Here is what that line looks like:

return $ctx->digest ne Digest::MD5::md5($$content);

According to the CPAN documentation for the MD5 function Perl 5.8 supports Unicode characters in strings and passing strings that contain chars with ordinal numbers above 255 to the MD5 function will cause it to “croak.” They suggested using the UTF-8 representation of the string, which seems to work like a charm.
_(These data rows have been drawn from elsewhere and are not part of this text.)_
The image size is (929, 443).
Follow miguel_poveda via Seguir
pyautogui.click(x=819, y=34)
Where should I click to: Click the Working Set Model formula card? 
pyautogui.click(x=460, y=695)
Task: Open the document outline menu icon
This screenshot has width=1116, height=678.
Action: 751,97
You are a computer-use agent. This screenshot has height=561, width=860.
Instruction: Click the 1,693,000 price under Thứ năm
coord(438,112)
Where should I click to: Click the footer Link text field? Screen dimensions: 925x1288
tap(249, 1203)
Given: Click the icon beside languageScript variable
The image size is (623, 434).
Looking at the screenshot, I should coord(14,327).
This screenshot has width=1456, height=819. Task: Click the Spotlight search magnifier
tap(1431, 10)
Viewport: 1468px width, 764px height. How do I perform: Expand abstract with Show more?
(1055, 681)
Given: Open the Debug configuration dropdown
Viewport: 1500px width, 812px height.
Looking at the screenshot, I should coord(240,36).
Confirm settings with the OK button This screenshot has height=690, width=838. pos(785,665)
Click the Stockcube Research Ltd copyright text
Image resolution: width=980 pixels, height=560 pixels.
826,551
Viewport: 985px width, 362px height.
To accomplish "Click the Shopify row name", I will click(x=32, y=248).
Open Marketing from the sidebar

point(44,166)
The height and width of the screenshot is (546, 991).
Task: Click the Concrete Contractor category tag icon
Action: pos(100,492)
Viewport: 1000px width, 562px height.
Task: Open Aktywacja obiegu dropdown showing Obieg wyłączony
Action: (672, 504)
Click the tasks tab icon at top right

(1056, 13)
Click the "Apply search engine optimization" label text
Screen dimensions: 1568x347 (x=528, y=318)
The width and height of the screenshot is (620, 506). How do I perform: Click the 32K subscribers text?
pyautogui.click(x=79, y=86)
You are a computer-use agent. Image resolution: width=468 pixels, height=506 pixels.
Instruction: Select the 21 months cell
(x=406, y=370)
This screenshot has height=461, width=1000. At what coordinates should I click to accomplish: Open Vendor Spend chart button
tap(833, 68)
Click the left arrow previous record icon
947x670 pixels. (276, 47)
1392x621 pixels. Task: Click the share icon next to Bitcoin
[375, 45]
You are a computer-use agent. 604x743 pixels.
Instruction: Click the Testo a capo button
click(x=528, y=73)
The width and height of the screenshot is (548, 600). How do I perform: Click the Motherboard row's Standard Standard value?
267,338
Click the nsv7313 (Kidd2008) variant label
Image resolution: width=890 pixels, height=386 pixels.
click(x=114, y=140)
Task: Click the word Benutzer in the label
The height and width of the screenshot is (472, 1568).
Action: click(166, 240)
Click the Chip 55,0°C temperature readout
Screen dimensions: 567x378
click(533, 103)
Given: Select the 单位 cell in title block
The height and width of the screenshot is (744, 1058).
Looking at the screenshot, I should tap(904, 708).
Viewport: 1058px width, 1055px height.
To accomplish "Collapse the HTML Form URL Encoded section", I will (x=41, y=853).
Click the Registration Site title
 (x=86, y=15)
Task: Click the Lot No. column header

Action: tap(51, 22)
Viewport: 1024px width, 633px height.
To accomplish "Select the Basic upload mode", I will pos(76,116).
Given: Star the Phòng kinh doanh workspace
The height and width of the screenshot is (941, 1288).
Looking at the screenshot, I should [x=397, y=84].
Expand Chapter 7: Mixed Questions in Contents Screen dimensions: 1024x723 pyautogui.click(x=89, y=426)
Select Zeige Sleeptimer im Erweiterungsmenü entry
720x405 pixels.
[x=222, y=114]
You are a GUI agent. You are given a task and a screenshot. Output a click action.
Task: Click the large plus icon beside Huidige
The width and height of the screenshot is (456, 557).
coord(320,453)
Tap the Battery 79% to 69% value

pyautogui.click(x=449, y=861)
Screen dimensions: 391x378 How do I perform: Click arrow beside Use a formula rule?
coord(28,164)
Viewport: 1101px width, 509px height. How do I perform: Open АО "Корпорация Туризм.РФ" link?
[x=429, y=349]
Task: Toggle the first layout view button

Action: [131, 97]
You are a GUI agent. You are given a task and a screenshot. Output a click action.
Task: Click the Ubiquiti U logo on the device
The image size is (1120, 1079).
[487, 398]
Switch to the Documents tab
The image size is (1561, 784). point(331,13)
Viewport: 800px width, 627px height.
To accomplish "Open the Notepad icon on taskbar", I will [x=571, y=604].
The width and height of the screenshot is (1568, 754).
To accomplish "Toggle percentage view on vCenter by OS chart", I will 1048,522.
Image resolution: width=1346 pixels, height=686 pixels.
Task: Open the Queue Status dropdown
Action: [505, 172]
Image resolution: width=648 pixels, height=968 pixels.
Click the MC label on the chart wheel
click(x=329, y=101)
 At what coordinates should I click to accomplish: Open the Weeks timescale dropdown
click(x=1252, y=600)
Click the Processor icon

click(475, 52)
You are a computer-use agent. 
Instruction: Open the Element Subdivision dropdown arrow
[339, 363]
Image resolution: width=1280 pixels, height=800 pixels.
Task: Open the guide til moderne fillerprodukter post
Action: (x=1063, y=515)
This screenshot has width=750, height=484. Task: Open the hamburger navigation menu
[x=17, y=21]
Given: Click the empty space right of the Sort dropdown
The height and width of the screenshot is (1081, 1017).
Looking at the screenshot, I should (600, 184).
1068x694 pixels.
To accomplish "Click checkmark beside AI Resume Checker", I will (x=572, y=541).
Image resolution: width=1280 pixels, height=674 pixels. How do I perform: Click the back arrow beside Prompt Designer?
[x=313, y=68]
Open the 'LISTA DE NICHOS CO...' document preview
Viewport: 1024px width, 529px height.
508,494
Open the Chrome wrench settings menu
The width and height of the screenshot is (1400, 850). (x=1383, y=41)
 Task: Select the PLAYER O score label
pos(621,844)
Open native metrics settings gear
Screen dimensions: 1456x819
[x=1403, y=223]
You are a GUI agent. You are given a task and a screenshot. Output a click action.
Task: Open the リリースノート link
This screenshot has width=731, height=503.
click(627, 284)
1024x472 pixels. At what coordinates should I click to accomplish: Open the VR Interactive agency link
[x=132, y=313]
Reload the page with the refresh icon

So now the line looks like this (I also added the encode function at the top of local.pm):

use Encode qw(encode_utf8);
...
return $ctx->digest ne Digest::MD5::md5(encode_utf8($$content));

I believe that what is happening is that some Google results are being returned in one of my entries that includes Unicode strings with the problematic high ordinal characters.

Now I just have to decide how I want the results to look…

{ 3 comments }

Eric Angel May 23, 2003 at 3:20 pm

Thanks for your post. I would like to add that this also helped in reading base64 files (for mail attachements).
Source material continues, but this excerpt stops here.